Smithfield Foods pork facility closed ‘until further notice’ due to coronavirus

By Aidan Fortune contact

- Last updated on GMT

Smithfield Foods pork facility closed ‘until further notice’ due to coronavirus

Related tags: Us, Smithfield foods, Pork, coronavirus, Beef, Processing and packaging Innovation, Processing equipment & plant design

US processor Smithfield Foods has extended the coronavirus-led closure of its Sioux Falls pork facility in South Dakota ‘until further notice’.

The plant is one of the largest pork processing facilities in the US, representing between 4-5% of domestic pork production. It supplies nearly 130 million servings of food per week, or about 18 million servings per day, and employs 3,700 people, with more than 550 independent family farmers supplying the plant. Earlier this month, the business announced plans to close the site for three days.

Some activity will occur at the plant on Tuesday (14 April) to process product in inventory before it closes. Smithfield Foods said it will resume operations in Sioux Falls once further direction is received from local, state and federal officials. The company will continue to compensate its employees for the next two weeks.

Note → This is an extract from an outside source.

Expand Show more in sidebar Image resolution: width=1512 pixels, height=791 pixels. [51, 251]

 Smithfield Foods president and chief executive officer Kenneth M. Sullivan warned of the knock-on effect the closure would have on the country’s meat supply.

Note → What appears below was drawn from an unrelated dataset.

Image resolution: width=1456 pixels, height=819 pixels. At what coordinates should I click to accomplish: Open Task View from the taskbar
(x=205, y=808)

“The closure of this facility, combined with a growing list of other protein plants that have shuttered across our industry, is pushing our country perilously close to the edge in terms of our meat supply. It is impossible to keep our grocery stores stocked if our plants are not running. These facility closures will also have severe, perhaps disastrous, repercussions for many in the supply chain, first and foremost our nation’s livestock farmers. These farmers have nowhere to send their animals,”​ he said.

“Unfortunately, COVID-19 cases are now ubiquitous across our country. The virus is afflicting communities everywhere. The agriculture and food sectors have not been immune. Numerous plants across the country have COVID-19 positive employees. We have continued to run our facilities for one reason: to sustain our nation’s food supply during this pandemic. We believe it is our obligation to help feed the country, now more than ever. We have a stark choice as a nation: we are either going to produce food or not, even in the face of COVID-19,”​ added Sullivan.

Tyson Foods recently reported that all of its processing facilities have seen some impact of coronavirus​, while Maple Leaf Foods has temporarily suspended operations at its Brampton Poultry plant (near Toronto) after three employees tested positive for COVID-19 and Cargill Protein closed its Hazelton, PA, plant last Tuesday, saying it will reopen “as soon as it is safe to do so.”